■ Goal of the exercise
Each line of the data that mentions the string "response" needs to be identified and copied.

Stored items:
==*==

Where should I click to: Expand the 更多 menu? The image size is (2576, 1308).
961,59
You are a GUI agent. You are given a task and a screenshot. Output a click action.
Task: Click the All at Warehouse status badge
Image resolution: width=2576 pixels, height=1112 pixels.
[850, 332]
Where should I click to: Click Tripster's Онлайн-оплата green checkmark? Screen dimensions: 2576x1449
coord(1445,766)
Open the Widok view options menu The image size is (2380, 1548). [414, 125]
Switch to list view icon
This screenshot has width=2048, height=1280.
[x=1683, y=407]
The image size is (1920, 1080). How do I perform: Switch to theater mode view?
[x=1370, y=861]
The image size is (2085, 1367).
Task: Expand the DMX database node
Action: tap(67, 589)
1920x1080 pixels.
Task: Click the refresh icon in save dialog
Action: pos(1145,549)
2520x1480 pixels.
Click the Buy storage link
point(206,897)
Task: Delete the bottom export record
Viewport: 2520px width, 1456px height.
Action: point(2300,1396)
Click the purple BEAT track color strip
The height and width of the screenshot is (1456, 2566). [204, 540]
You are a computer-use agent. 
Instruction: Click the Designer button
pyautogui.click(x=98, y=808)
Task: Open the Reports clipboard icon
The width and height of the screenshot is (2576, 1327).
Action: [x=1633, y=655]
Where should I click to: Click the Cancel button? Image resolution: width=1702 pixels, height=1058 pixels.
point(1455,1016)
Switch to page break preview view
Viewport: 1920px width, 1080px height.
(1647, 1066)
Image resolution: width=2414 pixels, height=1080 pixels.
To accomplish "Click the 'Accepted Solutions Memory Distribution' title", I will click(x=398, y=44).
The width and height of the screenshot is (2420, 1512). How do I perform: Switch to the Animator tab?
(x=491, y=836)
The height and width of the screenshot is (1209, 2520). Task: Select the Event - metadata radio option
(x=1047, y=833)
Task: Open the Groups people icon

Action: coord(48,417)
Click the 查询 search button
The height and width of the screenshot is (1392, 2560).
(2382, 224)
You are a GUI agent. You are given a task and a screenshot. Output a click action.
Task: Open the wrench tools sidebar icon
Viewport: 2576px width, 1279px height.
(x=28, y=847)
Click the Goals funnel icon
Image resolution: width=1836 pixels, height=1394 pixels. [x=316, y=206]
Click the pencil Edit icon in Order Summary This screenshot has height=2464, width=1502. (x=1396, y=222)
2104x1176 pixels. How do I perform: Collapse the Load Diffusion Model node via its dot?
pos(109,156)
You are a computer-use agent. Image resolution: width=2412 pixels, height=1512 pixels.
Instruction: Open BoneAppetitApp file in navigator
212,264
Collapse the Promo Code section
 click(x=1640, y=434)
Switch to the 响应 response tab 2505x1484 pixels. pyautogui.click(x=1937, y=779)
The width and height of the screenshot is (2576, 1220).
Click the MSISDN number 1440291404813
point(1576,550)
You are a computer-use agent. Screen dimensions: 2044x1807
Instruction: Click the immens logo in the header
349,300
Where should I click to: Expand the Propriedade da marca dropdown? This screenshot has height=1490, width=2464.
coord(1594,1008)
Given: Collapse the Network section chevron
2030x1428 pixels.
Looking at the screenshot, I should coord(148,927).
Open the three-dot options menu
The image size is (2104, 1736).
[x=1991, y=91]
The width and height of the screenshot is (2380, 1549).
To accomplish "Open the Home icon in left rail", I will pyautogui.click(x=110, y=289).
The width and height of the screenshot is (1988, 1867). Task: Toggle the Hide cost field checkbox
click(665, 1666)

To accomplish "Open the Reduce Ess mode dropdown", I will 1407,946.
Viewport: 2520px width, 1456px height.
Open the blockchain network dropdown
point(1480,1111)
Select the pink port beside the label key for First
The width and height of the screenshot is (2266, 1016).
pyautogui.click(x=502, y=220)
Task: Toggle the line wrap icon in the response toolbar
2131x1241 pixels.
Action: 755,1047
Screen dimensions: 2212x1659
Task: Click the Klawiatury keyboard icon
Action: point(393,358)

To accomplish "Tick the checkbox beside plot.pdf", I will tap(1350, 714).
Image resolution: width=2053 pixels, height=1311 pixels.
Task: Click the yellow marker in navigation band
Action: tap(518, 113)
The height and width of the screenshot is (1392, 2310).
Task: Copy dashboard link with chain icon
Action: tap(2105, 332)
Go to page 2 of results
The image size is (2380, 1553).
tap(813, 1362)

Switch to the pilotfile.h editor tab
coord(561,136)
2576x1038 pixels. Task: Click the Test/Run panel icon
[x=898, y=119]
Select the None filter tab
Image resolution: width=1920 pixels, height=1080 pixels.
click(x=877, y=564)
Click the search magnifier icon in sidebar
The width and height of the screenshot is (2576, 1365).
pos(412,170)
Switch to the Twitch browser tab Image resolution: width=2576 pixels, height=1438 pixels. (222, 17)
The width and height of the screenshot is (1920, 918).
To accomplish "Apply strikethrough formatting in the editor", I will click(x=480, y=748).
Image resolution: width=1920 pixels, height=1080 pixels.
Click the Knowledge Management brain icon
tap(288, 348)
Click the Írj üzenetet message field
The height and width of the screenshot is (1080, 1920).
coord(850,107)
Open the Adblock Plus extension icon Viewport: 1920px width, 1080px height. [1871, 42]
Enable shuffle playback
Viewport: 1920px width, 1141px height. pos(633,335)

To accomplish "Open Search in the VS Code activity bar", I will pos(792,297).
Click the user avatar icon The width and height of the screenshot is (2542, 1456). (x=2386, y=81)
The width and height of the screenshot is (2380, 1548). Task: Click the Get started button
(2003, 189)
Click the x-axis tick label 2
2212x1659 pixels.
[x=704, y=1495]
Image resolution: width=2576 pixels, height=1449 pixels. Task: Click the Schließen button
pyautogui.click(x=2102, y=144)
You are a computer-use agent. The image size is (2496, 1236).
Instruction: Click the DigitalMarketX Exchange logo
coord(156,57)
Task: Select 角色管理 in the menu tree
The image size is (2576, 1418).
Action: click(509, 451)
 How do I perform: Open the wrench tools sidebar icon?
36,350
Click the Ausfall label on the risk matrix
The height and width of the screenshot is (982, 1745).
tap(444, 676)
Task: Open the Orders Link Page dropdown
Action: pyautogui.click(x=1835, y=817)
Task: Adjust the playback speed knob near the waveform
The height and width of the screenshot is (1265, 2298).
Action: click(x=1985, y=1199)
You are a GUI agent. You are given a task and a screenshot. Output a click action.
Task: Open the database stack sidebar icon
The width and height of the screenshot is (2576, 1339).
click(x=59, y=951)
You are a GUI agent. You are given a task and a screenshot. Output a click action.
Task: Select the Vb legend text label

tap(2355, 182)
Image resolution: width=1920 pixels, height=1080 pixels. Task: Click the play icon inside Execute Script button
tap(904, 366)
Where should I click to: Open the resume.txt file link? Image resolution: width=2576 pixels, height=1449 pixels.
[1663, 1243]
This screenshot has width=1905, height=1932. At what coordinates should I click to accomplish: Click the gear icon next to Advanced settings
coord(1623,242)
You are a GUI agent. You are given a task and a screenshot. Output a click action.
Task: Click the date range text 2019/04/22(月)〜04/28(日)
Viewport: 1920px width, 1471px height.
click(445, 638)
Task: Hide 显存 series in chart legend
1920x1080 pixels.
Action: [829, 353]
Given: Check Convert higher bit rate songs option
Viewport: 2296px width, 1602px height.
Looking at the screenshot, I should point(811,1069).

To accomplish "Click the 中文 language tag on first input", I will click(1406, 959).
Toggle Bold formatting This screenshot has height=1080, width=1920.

==*==

■ Solution for this task
Switch to the 响应 response tab 2505x1484 pixels. pyautogui.click(x=1937, y=779)
Task: Toggle the line wrap icon in the response toolbar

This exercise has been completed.